Europe MPs Find Resistance to W.Sahara Compromise
The team led by Catherine Lalumiere, the Parliament's vice-president, said it had listened to all parties involved in the conflict -- which pits Morocco against the Algerian-backed Polisario Front -- and would soon produce a report with recommendations to Parliament.
"Thousands of families in and out of the Western Sahara territory have suffered from this long-standing conflict... our mission is to help find a solution and get out of the impasse," Lalumiere told a news conference.
Morocco claims and controls most of the Western Sahara, a sparsely populated former Spanish colony with a 1,500-km (945-mile) Atlantic coastline.
A 10-year-old UN-brokered plan for a referendum offering residents of the phosphate-rich territory the choice between independence or integration with Morocco is deadlocked.

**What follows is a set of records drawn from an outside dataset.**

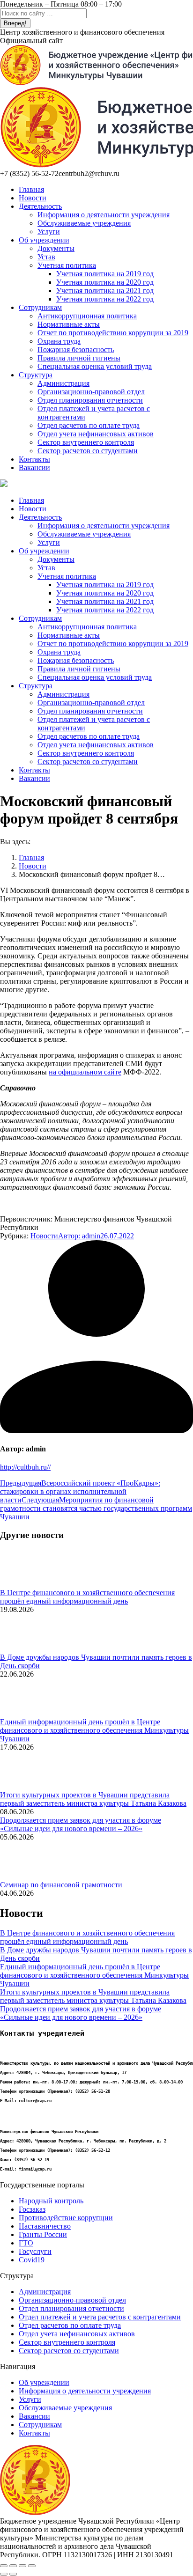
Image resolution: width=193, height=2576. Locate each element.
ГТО (26, 2243)
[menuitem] (31, 189)
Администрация (45, 2292)
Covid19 (32, 2260)
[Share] (13, 2565)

Lalumiere said the delegation had found resistance to a compromise plan put forward by former U.S. Secretary of State James Baker, now UN envoy for the Western Sahara.
Baker proposes granting the territory regional autonomy under Moroccan sovereignty. He is strongly opposed by the Polisario, which insists on independence, and by Algeria.
Without naming names, Lalumiere said in the Moroccan capital: "Those who refused Baker's plan are those who do not want a rapid solution to the conflict."
She said her delegation had met on Wednesday with officials and NGOs in Western Sahara's main city, Laayoune.
Earlier, the Europeans had held talks with Algerian government officials in Algiers and Polisario leaders and Saharan refugees in Tindouf.
Tens of thousands of refugees, who fled Western Sahara in the mid-1970s, settled in Tindouf in southwestern Algeria where the Polisario guerrillas have their rear base.
Lalumiere said her delegation's aim had been "not to disturb Baker's efforts...but to push for a solution for the dispute."